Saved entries
● ● ● ● ● ● ●

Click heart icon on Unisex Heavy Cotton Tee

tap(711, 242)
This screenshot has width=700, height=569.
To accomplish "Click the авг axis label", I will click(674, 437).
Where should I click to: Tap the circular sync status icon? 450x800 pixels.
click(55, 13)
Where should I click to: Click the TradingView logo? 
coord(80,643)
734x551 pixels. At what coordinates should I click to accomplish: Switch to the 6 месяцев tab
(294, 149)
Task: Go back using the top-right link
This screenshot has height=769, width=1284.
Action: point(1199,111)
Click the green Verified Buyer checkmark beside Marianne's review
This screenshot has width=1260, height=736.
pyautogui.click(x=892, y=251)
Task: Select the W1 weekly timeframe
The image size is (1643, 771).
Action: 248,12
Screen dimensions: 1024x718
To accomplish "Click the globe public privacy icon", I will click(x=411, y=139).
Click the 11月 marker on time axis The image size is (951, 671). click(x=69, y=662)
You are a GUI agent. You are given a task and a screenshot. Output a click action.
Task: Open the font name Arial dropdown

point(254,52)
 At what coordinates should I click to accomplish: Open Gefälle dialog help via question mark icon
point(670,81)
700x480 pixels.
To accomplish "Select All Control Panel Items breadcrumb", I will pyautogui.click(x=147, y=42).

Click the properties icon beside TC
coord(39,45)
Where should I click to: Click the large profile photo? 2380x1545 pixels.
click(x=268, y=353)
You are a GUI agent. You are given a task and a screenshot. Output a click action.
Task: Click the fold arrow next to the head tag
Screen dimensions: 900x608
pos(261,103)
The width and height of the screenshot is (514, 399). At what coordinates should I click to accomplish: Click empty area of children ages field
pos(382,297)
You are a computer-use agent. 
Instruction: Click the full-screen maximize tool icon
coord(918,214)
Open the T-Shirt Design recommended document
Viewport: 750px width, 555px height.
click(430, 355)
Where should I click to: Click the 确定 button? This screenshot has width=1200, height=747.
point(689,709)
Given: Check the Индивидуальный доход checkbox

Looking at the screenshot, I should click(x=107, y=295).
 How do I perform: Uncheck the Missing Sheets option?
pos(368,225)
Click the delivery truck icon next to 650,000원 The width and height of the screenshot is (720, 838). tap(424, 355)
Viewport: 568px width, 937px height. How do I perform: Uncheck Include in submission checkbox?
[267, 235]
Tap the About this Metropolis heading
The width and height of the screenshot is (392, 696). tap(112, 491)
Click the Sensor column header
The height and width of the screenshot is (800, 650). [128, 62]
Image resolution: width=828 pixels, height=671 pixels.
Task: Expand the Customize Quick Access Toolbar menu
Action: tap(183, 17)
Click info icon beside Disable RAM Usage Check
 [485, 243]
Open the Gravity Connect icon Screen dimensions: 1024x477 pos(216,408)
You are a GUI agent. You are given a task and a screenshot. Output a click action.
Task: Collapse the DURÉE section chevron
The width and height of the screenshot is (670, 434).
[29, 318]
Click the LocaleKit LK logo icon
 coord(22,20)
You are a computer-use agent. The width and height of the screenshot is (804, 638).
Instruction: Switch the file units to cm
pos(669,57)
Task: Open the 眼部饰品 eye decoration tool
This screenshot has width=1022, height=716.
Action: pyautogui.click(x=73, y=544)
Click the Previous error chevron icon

● ● ● ● ● ● ●

YOUR GOAL: Check every line of the data for the string "chevron". Give the number of lines that have it, and only that.

ANSWER BOX: 2